## What you need to do
Search the data for "icon" and copy every matching line.

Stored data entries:
______

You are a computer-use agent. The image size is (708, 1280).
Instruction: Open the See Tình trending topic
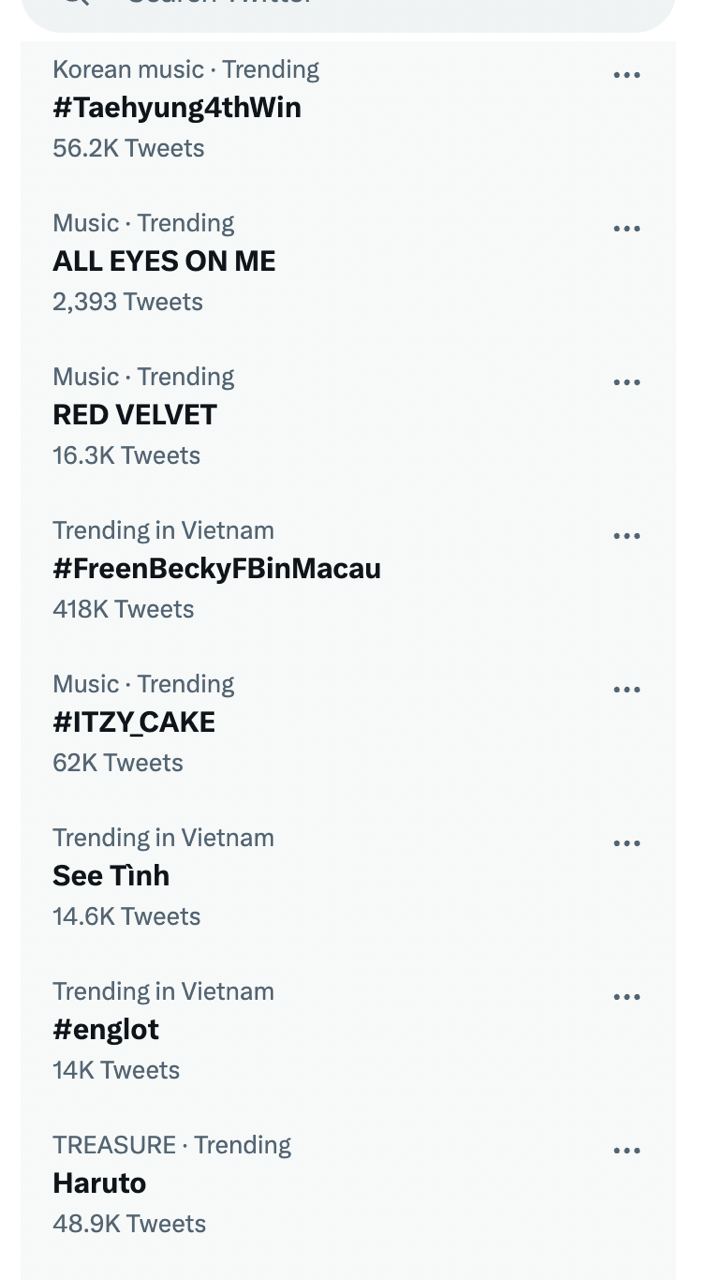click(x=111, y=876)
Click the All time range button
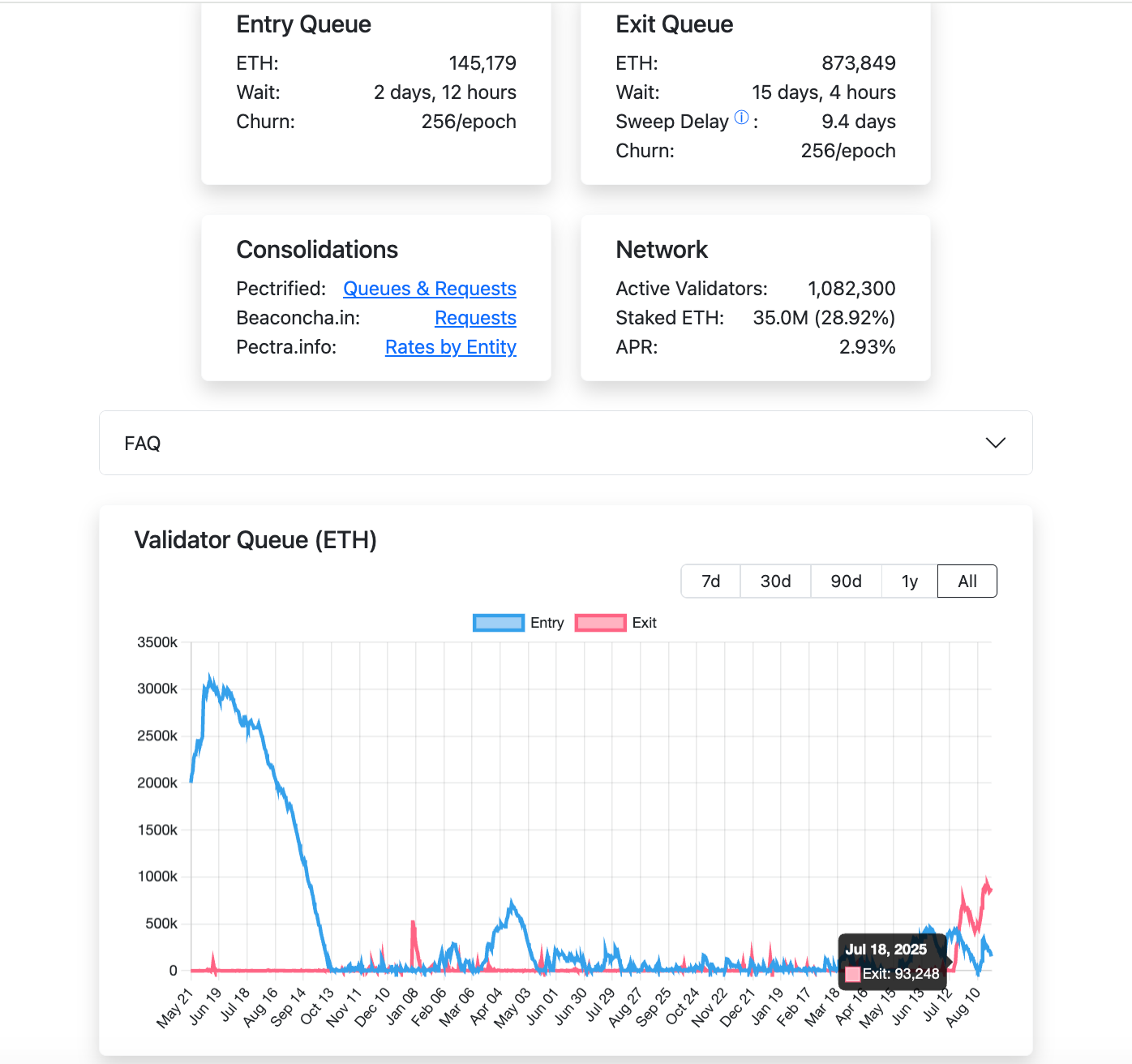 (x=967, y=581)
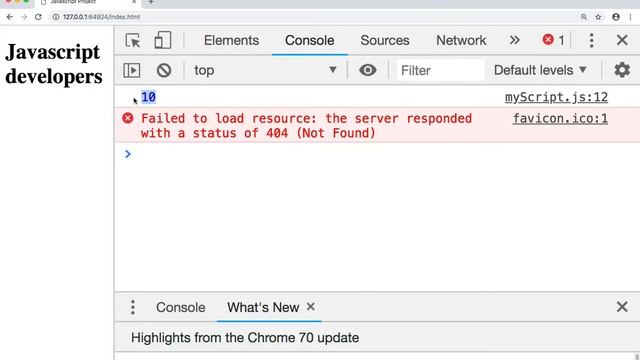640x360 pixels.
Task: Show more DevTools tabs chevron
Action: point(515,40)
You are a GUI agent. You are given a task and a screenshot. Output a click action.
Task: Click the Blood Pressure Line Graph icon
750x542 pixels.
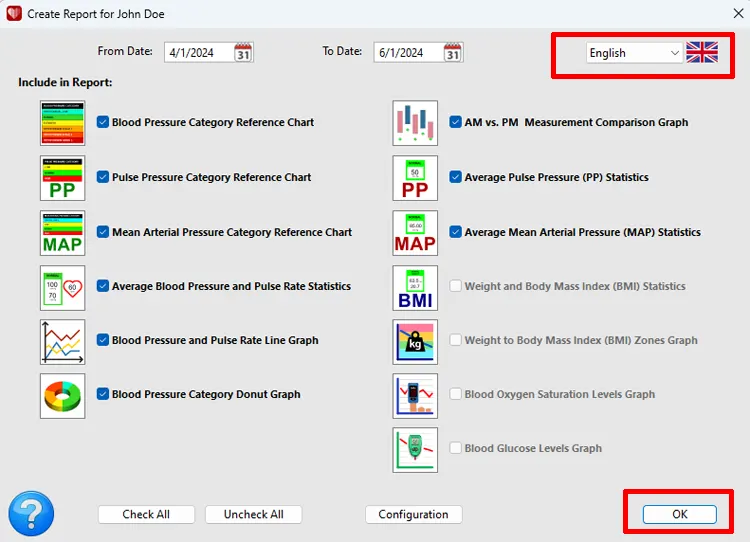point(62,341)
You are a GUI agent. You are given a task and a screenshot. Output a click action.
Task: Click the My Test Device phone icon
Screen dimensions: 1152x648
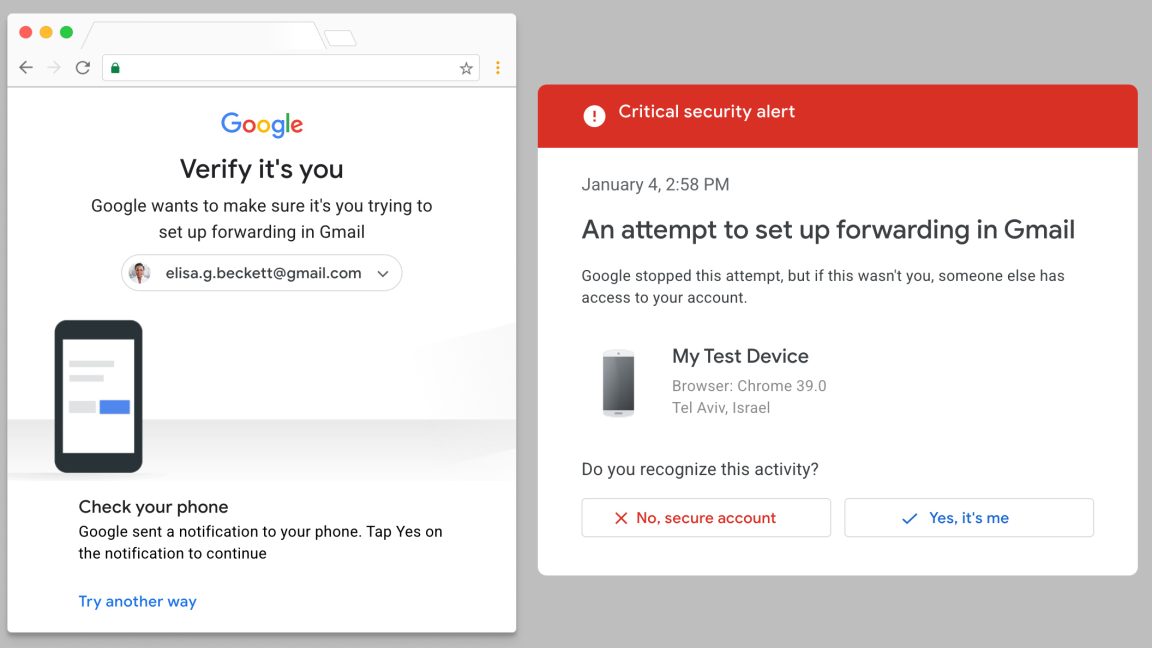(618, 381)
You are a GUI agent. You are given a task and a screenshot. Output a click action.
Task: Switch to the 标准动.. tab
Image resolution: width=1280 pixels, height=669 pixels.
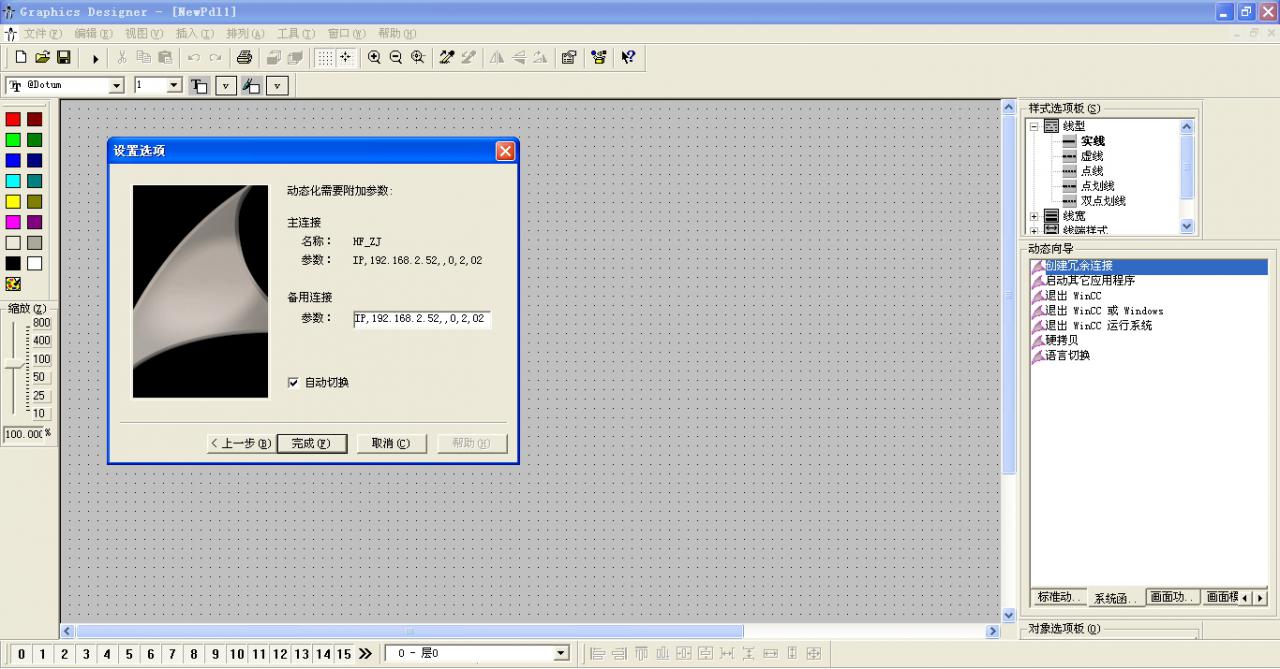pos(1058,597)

______

## The completed task
Task: Click the Blood Pressure Line Graph icon
Task: Click the My Test Device phone icon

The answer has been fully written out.